Я (YC) подхватил философские рассуждения Камиля (К) и продолжил генерацию теории, которая вполне может быть квалифицирована и как релевантная, и как логичная. Это не набор слов, я могу реконструировать использованную для генерации философскую модель - хотя для философов требование иметь такую модель, скорее, слишком сурово. И, судя по реакциям, выглядит этот мой бред вполне убедительно для окружающих, хотя я осознанно выполнял только локально-корректную генерацию без всякой иной ценности.
Если бы некий заинтересованный и подкованный философ включился бы с критикой, я вполне бы смог нарастить качество философских построений как минимум для того, чтобы дискурс не выпадал за нормативные рамки, в которых находится преобладающее количество остальных философских изложений, как минимум в области рассуждения о предельных понятиях, вроде "сознания", "времени", "бытия" и пр. Т.е. избежать катастроф. И, если поднапрячься и преуспеть в беллектристике, можно вполне обзавестись некоторой аудиторией поклонников.

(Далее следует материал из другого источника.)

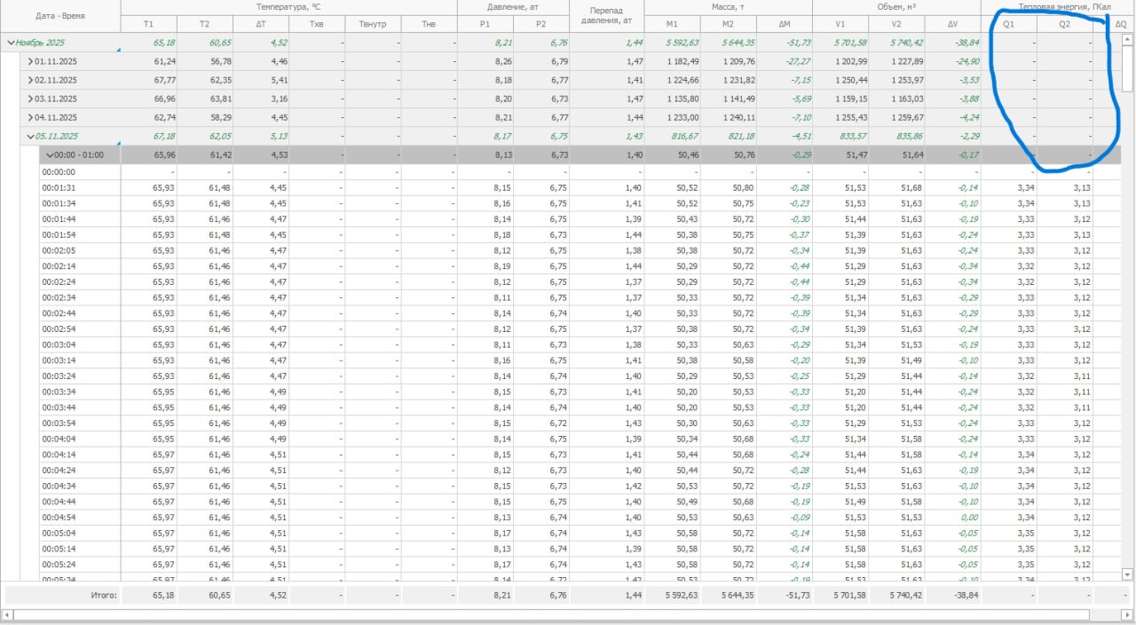The height and width of the screenshot is (625, 1136).
Task: Click the vertical scrollbar up arrow
Action: 1127,39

Смысл упражнения в том, чтобы на синтетическом продемонстрировать дефициты философского протокола: отсутствие тупика, т.е. останова - это тоже тупик, только в виде трассы-уробороса.
K:
я формализую субъект (ΛS) не как мистическую сущность, а как оператор, возникающий в момент сбоя этой рекурсии. Это «слепое пятно» системы, из которого производится управление. Субъект здесь работает как двигатель, зажатый между инерцией накопленных данных (Нарратив) и давлением отброшенных альтернатив (Тень). Свобода в такой архитектуре — это не нарушение причинности, а инженерная способность менять сам базис вычислений, находясь в мета-позиции по отношению к исполняемому коду.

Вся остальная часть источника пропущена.